• **Provided passage**:
AUTHOR'S NOTE (BREAKING): McCAIN WILL ATTEND TONIGHT'S DEBATE
AUTHOR'S NOTE (REMINDER): THE KEY GRIP WILL BE LIVE-BLOGGING TONIGHT'S EVENT
To say of this election's fall finish that it hasn't unfolded the way John McCain and Steve Schmidt were planning is to engage in droll understatement. After a respectable (if also, for some of us, infuriating) Sarah Palin bounce from his own convention, McCain appeared to have all the initiative in the national dialogue--repositioning himself as the only candidate who could say he was for change and then actually deliver on it.
That message resonated with a still-credulous pool of undecided voters to such a degree that one of my colleagues had to stop wearing a button that said, "I'm Voting for CHANGE!" because people kept approaching her at gas pumps to ask which candidate she was intending to endorse with that sentiment. Everything seemed to be perfectly in place for the third incarnation of Lee Atwater: Set the other guy back on his heels with a convention that makes the discussion all about him instead of issues; grin smugly like the guy who's still holding his best pin-move in reserve; steal the other guy's big issue; attack, attack, attack.

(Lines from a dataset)
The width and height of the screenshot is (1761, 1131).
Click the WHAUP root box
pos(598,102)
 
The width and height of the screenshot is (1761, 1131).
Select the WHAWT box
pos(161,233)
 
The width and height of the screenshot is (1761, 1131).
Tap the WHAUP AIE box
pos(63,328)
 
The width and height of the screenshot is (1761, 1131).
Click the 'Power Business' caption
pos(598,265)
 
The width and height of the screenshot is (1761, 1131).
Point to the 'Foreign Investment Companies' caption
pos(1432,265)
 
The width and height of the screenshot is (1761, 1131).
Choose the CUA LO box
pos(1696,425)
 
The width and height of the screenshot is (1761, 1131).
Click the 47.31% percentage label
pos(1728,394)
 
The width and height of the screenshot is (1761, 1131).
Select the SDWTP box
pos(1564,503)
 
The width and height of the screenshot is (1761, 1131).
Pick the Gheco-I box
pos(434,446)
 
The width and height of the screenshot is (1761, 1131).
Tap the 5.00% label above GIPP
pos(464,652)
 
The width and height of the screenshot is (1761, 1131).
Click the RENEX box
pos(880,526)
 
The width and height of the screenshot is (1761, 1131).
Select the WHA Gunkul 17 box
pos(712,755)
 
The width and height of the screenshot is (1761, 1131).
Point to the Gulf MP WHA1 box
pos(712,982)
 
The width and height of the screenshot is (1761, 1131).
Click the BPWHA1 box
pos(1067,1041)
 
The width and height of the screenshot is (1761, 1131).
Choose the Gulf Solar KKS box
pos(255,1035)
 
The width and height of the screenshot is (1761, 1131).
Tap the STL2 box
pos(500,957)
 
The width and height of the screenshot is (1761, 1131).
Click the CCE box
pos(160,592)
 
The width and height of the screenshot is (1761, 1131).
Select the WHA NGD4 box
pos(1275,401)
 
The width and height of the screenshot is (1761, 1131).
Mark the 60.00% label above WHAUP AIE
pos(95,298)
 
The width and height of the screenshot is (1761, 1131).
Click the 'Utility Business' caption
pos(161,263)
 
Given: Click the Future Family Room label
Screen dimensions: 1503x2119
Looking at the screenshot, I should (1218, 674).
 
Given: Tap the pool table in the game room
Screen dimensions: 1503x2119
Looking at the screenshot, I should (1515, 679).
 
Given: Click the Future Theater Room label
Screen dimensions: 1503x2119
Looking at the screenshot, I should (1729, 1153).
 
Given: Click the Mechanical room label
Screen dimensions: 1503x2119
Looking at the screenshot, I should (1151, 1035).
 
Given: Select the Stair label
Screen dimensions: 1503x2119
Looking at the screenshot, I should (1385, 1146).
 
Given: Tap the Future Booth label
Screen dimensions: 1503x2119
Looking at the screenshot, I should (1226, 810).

• **Short task A**: In the commentary on McCain's campaign, what did the author's colleague have to stop wearing?
• **Short task B**: Continue the commentary on McCain's campaign from its final sentence.

• **Task result A**: A button that said, "I'm Voting for CHANGE!"

• **Task result B**:
Seems like a long time ago now, doesn't it.
So--what the hell happened? Well this author has been saying it almost from the very moment that it was unfolding in real time, but you'll have to forgive him if he takes this opportunity to say it now, again: The wheels started coming off exactly two weeks ago, when Sarah Palin's interview with Charlie Gibson aired on the same day that John McCain was savagely, pitilessly filleted by the undecided-friendly panelists of ABC's midmorning talk show, The View.
From there we had the Lehman / AIG / Merill meltdown the following Monday, during which Mr. McCain could be found standing on a stage in Jacksonville telling us in Bush-ian tones of befuddled helplessness that the fundamentals of our economy are strong. In the Lee Atwater playbook this is known as "stripping the bark off," by which one campaign wounds the other on likability grounds, then pins it with an unpopular position on a key issue. You show Mr. Dukakis riding in a tank, and then you run the Willie Horton ad. Not the other way around. If there's irony in this whole mess (and surely there is), it is that this time around the Republican nominee inflicted this exact, textbook maneuver--on himself.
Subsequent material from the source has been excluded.